Work instruction
Transcribe everything in the oil prices text below from "Fast forward to" down to "supply should too.".

##### Reading text

Around 2015, we were hitting the sweet spot of oil supply/demand. In dollars, that would be about $2.50 for a gallon of gas (w/taxes) in the midwest. Oil companies were making profits, consumers weren’t getting crushed, and Russia was getting financially screwed.

Then there was the pandemic shutdown. Instantly, supplies went WAY up, demand went WAY down and with it, prices went WAY down. So oil companies started shutting down their wells and producing less gas – as you would expect when demand drops that much. Not surprisingly, oil company profits tanked.

Fast forward to the present. As the pandemic shut down resolved, and as people starting driving again, demand went back up to pre-pandemic levels. What hasn’t gone up is supply. The wells that were shut down haven’t reopened. Some could argue that since demand had returned to normal levels, supply should too.

##########
##### Supplied information

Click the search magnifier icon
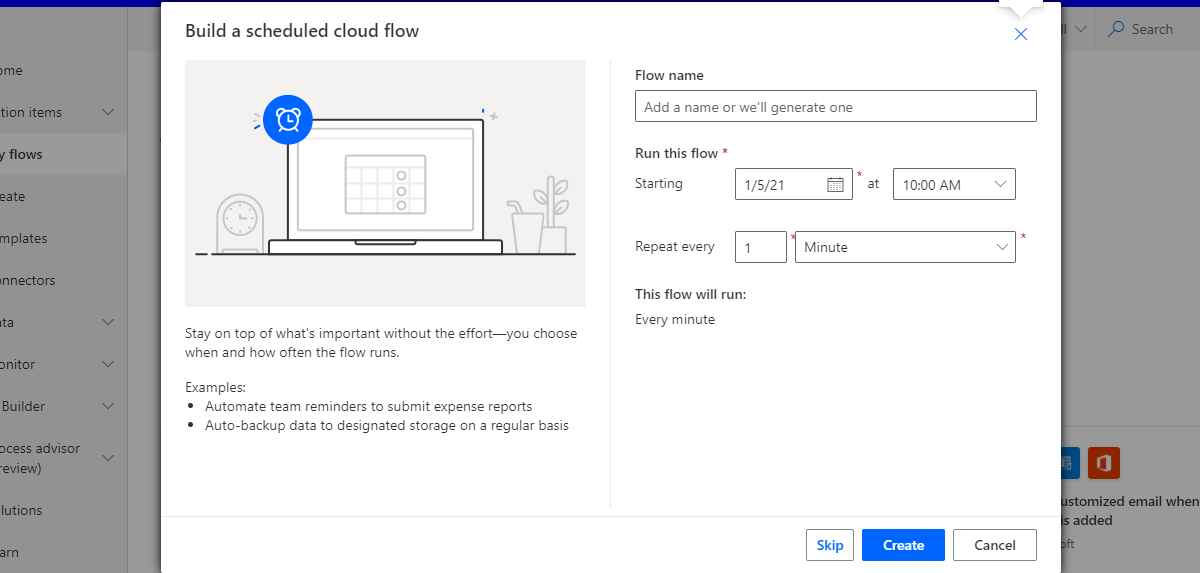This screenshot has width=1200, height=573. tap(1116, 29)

##########
##### Supplied information

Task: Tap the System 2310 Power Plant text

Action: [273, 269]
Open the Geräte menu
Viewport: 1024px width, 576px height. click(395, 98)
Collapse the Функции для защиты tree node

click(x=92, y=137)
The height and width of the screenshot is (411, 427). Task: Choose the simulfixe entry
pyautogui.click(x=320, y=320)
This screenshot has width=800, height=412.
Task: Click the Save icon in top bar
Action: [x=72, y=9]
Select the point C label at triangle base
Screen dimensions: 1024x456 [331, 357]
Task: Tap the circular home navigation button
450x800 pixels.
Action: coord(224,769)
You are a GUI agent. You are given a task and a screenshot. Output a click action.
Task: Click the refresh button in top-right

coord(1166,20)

##########

Solved problem
Fast forward to the present. As the pandemic shut down resolved, and as people starting driving again, demand went back up to pre-pandemic levels. What hasn’t gone up is supply. The wells that were shut down haven’t reopened. Some could argue that since demand had returned to normal levels, supply should too.